Generally, online analytical processing (OLAP) and online transaction processing (OLTP) are two different data processing systems designed for different purposes. OLAP is optimized for complex data analysis and reporting, while OLTP is optimized for transactional processing and real-time updates.
ScyllaDB has slightly different names for the same thing:
OLTP = Interactive, requests are generated individually as a result of some interactive process (website clicking, user-specific client application)
OLAP = Batch, requests normally are part of larger computations and usually will have some dependencies, i.e – some queries will run which will determine the next set of queries to run etc…
This topic covers the Workload Types, characteristics, and real-world examples.
Transcript
Workload types.
I took it from the AWS website.
They are trying to explain when to use OLAP vs.
OLTP, which is the basic two
workload characteristics that we have.
One OLAP is for analytical processing, which means that it crunches
a lot of numbers and does very long computations.
It consumes a lot of data.
And the second one is OLTP, which is transactional.
Even though we don’t have transactions in Scylla per se.
Still, a lot of those characteristics are apply
for real time users and their expectations from the database responsiveness and
what it implies.
So Scylla
has slightly different names for the same thing.
So OLTP becomes interactive.
Those are requests that are generated quite individually,
so by some users like web
clicking or user specific client application
or some phone app that needs like a small piece
of information to present in real time.. And the other one OLAP is batch.
Batch requests are
normally part of a larger computation that involve scans.
And probably they are multi-stage,
meaning that the first some portion of the data is scanned
and then the client application decides what to do
or which queries to execute next.
So the queries also have some correlation to them, or at least
they are kind of dependent.. So they are executed, maybe parallelly
but with the bounded concurrency and one after the other.
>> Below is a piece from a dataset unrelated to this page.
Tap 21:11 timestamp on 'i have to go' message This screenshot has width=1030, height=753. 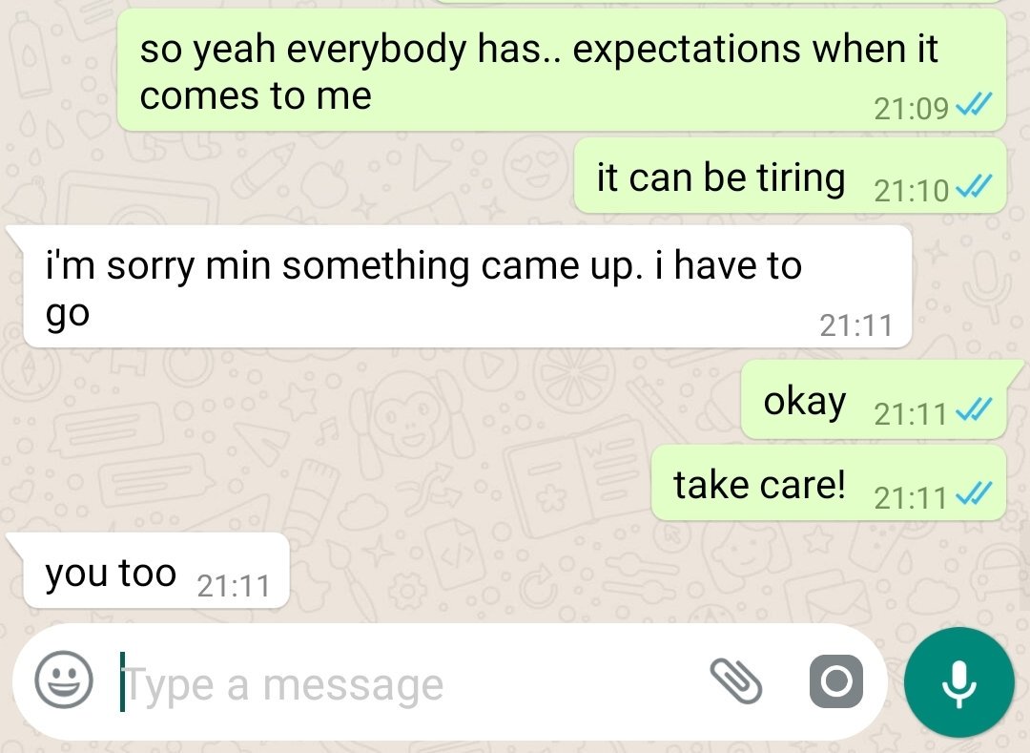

So this is the main characteristic in
as a summary.
So as far as concurrency go, OLTP often has very high concurrency
because it’s generated by different users and it’s independent.
So we have high concurrency.
It can even be viewed from the Scylla side as an unbounded concurrency
if it’s a very large number.. While batch has low to medium concurrency
because most of the time the application will have some number of threads
that executes the computation.
Each thread executes like a query at the time, so the
concurrency is bounded.
About timeout requirements, so for OLTP
or Interactive, it’s typically low.
So imagine a user clicking a button.
It doesn’t want to wait several seconds for the page to load simply
because the database hasn’t responded yet. And for OLAP or batch,
it can be even multiple seconds or several tens of seconds.
It can be tolerated because most of the time it’s
used to generate like large reports and then the data,
the computation result is saved for later use.
So just as an example,
consider some stock market website where the user can view
two kinds of information.. One is a real time stock data.
This is the OLTP the interactive, so a user just want to browse
through the stocks and get the real time
data for the performance of the stock.
And maybe this website also offers some kind of insights
about some stocks based on history
results or all sorts of computations.
So those computations normally are done
beforehand and are just saved.
The results are saved into the database and just fetched.
So the computation itself is a batch computation
and it can take a very long time.
So, as for the interactive workload, it’s a real time data.
So it has some short validity window to it.
We don’t want to stall those requests too much.
The concurrency is probably high because it’s a factor
of the number of users in the website.. So we cannot anticipate it completely.
Every user can issue several queries on the database side
simultaneously, so it’s can be effectively unbounded
and it’s also uncorrelated or independent.
So the users request the data without any dependency between each other.
So you can kind of experience
it in waves where there are times that you get a lot of requests that
at a very short period of time and other times
where you have low activity, for example, when the stock market is closed
about the batch computation,
it’s by any means not real time, of course.
The computations probably are done
at some points during the day.
Typically, the administrator or whoever runs the process
will choose a period of the day where the database activity
from the real time side is low, but it’s not mandatory.
If the computation takes a full day, so you can’t choose this period,
at least not for the stock market.. Then the results are kind of saved
and retrieved later.
It probably involves some scan
or partial scan queries that might take long time to complete.
So probably we can tolerate long timeouts.
The requests are also
probably correlated, or at least the dependent,
which means that a bunch or a batch of queries will run.
Then there will be some computation and then another batch of the query
will run in order to fetch more information.